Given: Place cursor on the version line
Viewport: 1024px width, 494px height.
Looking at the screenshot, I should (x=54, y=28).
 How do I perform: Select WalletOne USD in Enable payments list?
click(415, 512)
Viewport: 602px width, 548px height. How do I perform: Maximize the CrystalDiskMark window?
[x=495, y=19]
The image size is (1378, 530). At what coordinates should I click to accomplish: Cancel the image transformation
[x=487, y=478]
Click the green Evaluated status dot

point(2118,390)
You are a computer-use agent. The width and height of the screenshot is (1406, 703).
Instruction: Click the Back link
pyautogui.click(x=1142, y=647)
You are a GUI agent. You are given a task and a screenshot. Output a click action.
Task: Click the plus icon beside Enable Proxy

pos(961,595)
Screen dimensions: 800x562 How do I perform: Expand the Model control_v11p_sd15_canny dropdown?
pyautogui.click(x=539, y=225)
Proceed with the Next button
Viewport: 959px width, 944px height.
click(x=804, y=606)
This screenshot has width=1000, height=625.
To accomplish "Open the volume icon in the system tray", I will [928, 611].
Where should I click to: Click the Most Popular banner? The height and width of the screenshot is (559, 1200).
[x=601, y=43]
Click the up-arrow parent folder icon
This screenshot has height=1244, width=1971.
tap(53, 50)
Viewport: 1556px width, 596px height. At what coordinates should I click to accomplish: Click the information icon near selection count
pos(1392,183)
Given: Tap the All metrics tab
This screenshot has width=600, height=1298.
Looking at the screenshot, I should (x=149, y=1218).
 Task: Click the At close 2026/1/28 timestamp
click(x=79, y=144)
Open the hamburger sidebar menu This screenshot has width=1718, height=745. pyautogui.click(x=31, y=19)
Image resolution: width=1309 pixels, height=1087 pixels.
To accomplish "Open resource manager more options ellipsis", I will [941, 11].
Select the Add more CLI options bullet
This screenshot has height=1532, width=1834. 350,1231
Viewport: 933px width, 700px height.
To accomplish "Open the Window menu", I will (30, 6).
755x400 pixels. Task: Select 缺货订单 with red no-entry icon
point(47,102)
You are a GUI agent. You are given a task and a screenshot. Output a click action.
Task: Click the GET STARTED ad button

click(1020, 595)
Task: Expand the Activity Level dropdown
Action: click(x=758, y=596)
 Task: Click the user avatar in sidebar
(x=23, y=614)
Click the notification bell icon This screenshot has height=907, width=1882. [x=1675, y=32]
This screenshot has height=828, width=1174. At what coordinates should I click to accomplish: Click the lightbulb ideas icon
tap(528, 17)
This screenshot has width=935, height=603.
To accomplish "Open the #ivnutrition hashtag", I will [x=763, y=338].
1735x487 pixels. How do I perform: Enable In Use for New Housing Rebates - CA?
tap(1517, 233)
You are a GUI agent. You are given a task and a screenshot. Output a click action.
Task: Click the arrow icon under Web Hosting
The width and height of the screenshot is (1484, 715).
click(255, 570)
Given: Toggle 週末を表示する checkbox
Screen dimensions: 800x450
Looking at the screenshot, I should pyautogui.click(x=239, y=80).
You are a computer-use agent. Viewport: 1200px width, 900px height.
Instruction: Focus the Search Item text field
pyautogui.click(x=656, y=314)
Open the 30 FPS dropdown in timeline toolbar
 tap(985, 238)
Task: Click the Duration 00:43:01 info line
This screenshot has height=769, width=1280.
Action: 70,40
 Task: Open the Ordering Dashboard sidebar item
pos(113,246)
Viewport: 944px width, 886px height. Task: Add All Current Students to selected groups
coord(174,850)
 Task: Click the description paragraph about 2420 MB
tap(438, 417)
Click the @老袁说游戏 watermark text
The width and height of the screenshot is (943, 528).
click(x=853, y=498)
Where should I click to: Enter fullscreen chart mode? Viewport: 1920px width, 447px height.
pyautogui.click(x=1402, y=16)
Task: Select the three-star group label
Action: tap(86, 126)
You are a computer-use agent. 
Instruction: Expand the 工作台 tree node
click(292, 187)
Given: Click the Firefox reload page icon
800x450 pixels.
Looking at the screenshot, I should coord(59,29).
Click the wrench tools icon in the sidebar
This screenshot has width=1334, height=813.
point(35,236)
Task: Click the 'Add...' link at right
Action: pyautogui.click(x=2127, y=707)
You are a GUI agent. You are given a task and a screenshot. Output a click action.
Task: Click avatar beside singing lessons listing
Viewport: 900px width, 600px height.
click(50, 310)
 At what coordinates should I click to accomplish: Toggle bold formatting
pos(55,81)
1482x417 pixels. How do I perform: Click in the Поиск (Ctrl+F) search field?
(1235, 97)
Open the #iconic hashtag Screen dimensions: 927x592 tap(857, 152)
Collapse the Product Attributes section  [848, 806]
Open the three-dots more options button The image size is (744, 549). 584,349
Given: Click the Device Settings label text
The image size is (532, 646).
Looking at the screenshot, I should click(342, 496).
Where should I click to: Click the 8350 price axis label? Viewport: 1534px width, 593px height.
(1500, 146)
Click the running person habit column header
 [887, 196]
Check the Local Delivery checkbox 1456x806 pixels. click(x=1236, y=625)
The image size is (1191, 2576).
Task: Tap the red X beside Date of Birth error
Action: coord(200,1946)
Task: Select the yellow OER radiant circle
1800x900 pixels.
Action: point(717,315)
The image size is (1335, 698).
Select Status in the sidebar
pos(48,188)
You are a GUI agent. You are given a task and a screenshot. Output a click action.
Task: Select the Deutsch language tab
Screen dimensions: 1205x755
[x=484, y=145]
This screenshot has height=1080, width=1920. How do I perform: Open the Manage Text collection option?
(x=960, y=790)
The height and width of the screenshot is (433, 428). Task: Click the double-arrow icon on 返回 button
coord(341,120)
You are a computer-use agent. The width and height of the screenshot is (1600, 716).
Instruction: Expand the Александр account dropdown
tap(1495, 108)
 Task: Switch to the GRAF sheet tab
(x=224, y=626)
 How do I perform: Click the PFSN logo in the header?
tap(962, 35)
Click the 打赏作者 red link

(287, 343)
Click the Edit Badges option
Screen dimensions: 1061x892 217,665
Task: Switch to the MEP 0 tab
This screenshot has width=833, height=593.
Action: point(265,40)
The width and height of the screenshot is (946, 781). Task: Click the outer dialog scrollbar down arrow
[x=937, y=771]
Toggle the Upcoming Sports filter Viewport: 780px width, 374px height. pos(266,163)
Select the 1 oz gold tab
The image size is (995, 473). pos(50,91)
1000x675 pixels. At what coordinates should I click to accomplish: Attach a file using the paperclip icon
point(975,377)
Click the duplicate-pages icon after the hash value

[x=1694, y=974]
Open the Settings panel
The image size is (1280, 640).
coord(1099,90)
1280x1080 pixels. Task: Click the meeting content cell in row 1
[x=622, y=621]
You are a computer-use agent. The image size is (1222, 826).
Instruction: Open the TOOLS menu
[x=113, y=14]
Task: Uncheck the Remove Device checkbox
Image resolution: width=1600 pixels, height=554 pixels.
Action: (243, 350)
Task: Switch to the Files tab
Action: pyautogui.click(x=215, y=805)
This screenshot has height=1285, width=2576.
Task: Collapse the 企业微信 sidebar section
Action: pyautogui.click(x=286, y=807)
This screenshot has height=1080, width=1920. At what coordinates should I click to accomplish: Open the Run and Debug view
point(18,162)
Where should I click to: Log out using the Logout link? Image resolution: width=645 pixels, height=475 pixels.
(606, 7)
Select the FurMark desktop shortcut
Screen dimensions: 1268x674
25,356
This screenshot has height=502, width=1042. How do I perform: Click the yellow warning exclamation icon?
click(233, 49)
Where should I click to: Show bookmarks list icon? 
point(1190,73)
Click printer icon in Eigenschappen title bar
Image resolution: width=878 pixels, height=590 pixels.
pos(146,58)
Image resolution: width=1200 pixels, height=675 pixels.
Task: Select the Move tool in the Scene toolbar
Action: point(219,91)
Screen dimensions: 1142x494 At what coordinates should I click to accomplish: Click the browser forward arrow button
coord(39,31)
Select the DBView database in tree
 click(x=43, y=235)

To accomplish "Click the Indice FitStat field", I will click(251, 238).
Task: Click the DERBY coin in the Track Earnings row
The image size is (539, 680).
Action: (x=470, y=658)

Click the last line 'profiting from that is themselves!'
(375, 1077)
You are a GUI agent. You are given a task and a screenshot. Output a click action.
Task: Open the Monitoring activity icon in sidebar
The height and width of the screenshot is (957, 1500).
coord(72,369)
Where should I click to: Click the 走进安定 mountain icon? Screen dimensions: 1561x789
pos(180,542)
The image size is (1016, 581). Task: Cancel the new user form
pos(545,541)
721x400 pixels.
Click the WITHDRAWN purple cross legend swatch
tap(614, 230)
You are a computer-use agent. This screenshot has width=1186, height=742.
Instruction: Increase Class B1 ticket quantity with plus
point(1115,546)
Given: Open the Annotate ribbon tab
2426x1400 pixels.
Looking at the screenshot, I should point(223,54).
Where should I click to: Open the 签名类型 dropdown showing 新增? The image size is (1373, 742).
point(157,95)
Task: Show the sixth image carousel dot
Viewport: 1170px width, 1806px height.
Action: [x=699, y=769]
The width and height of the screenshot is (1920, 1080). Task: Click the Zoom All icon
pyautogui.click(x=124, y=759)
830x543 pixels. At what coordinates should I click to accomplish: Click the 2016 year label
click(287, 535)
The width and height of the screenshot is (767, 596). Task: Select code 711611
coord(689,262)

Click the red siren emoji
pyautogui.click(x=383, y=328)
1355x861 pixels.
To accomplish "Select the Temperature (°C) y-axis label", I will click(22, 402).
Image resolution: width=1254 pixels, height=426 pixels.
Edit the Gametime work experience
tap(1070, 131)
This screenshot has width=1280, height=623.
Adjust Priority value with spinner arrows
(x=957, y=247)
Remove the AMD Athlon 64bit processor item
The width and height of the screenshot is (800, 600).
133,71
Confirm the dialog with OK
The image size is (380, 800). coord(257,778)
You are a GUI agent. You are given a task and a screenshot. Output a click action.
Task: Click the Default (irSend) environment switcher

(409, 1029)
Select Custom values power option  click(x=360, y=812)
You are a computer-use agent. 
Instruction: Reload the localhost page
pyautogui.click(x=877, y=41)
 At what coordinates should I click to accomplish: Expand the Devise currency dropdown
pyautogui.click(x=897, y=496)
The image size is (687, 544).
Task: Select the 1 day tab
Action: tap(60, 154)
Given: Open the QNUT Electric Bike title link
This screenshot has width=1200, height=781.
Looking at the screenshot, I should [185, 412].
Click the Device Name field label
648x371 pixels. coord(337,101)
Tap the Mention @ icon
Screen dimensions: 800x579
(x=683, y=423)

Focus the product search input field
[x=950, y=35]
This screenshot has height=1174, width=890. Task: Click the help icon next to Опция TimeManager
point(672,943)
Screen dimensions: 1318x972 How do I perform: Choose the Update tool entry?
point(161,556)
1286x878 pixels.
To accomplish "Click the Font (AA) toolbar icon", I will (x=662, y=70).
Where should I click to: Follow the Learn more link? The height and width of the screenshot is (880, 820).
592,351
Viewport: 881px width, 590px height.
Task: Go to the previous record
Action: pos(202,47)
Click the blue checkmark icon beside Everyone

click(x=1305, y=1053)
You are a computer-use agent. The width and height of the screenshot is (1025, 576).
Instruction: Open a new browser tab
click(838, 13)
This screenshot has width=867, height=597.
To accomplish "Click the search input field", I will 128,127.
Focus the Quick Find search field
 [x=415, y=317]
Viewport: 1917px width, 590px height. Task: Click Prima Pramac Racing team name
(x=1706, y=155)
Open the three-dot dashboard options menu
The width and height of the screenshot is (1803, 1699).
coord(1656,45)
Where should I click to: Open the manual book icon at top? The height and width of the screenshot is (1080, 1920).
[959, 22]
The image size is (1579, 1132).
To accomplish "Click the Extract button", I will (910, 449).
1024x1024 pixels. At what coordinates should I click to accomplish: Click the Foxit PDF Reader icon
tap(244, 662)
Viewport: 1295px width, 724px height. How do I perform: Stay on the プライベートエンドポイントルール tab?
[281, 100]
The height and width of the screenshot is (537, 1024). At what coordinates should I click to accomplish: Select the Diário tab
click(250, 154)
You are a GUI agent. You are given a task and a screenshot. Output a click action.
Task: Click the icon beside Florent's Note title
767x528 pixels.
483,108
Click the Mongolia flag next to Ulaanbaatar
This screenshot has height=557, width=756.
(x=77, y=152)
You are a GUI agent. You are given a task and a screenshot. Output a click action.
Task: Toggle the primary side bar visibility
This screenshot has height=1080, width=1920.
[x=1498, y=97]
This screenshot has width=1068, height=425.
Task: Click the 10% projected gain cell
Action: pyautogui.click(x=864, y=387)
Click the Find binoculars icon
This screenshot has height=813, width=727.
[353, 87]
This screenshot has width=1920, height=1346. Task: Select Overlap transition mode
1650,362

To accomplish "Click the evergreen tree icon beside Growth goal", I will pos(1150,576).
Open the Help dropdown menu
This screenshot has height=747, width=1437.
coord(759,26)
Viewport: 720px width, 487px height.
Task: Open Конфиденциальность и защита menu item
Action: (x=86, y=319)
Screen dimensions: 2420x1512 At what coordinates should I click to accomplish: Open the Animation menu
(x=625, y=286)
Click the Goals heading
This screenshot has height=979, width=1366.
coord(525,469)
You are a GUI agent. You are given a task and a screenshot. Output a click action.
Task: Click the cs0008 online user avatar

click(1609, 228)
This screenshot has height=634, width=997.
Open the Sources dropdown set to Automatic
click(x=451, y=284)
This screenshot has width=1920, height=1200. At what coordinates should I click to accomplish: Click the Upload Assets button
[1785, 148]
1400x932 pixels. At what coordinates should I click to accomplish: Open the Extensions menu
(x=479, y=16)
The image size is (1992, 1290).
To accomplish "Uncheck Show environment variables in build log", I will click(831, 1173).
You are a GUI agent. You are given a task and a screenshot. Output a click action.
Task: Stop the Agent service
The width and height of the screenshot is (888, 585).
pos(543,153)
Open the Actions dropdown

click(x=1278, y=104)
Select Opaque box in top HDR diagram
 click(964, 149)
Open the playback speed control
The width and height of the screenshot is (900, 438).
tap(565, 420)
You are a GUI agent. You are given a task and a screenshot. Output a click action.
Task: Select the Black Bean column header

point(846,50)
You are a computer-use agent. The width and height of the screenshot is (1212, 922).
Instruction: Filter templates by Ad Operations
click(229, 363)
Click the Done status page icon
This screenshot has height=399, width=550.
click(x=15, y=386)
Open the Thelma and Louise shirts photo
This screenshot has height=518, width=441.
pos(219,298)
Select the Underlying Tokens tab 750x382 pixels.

**********

__Problem description__
Locate every line in the items above that contains the word "Enable" and copy each of those lines.

__Written response__
 How do I perform: Select WalletOne USD in Enable payments list?
Task: Click the plus icon beside Enable Proxy
1735x487 pixels. How do I perform: Enable In Use for New Housing Rebates - CA?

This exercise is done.